Howzat? Discovered? The Age of Discovery was ages ago. The biggest things they discover these days are new species of beetle and, every now and then, a forgotten cable network. But the major landforms were all mapped long ago. A 250-story waterfall that instantly climbs up on the podium with Venezuela's Angel Falls and South Africa's Tugela Falls? How did that avoid the eye of satellite cartographers?

Who cares? If it was that big and that remote, I just wanted to get there before they bulldozed a road, built the hotels and generally tarted up the place.

And so in September, I set off on the most harrowing waterfall side trip of all: an overnight flight from Washington to Lima, a dawn hop to the northern coastal city of Chiclayo and a 12-hour drive over dicey mountain roads to Peru's impossibly secluded upper Amazon basin. This high, dry tropical Shangri-La was the domain of the Chachapoyas, a mysterious Andean race that predated the Incas. The new waterfall, dubbed Gocta, after an ancient Chachapoyan village, is deep in one of the many blind valleys they inhabited between 800 and 1400 A.D. You can still see their carved tombs, some with intact mummies, in the surrounding cliff walls.

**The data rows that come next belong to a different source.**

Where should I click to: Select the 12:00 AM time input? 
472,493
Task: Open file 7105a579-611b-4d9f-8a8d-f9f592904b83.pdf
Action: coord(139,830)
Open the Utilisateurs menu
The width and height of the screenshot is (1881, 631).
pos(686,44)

According to the press release, the government of Peru promised safe tourist access and basic accommodations, hopefully starting in 2007 (don't count on it). In the meantime, getting to Gocta requires bone-jarring days on terrifying roads and hours on steep and dubious valley trails. All to see a waterfall.

This had better be good.

It Was There All Along

So how do you discover a waterfall? The local people knew about it, of course. It just wasn't a big deal to them.

Luis Chuquimes is an elder in the tiny village of San Pablo, a few hours' hike from the falls. Tourists were unknown in San Pablo before word spread about Gocta last spring. Now Chuquimes' little cantina serves as an unofficial visitors center. According to the wrinkled sign-in book on his bar, more than 70 people had made the trip by the time I got there at the end of the dry season. On the other side of the valley, another village has logged just over 1,000 Gocta tourists. It's mostly Peruvians so far, eager to see the new national icon. A couple of Israelis and Germans had come . No Americans had signed in yet.

"We knew it was there," Chuquimes said as he delivered bottles of beer and Inca Kola to a group of Gocta-bound students from Chiclayo, a day's drive away. "But we didn't know it was one of the tallest in the world."

It took a German engineer named Stefan Ziemendorff, working on a nearby water project, to realize that the nameless falls might boast world-class specs. He got the Peruvian government to survey it, checked his National Geographic stats and called a press conference. Gocta came in at 2,532 feet, which put it, by Ziemendorff's reckoning, at No. 3 in the world.

Or not. It turns out that waterfall ranking is, well, rancorous. Waterfall people - who are a lot like train people and lighthouse people - are burning up the discussion boards, debating Gocta's place on the charts with fierce references to seasonal flow, degree of slope and something called "freeleap." (Partisans of certain Norwegian cascades have bordered on rude.)

All of which makes Peru's bold claim such a brilliant stroke of marketing. Whether or not Gocta deserves the bronze, "third highest" gives it instant Seven Wonders cred. That ensures tourist interest in a spectacular but little-known region that really does have a lot to offer anyone lured in.

"I don't know if it's the third-highest waterfall on Earth, but I know it's a very high waterfall," said Peter Lerche, a German anthropologist who has lived here since 1980. "It gives us a diversity of attractions. We have rivers, lakes, archaeology and now this waterfall."

The Chachapoyas area of northern Peru already attracts two kinds of tourists: birders and a trickle of hard-core archaeology buffs, those who have already seen (or been turned off by) the hugely popular Machu Picchu (so commercial in places, you might call it Inca Inc.). That was my toehold in the region. I found a guide company willing to take me to the waterfall and show me around the archaeological highlights during a six-day flying visit. They paired me with another tourist, a California antiques dealer, who was fishing around for a Gocta visit. A photographer from Lima made it a threesome.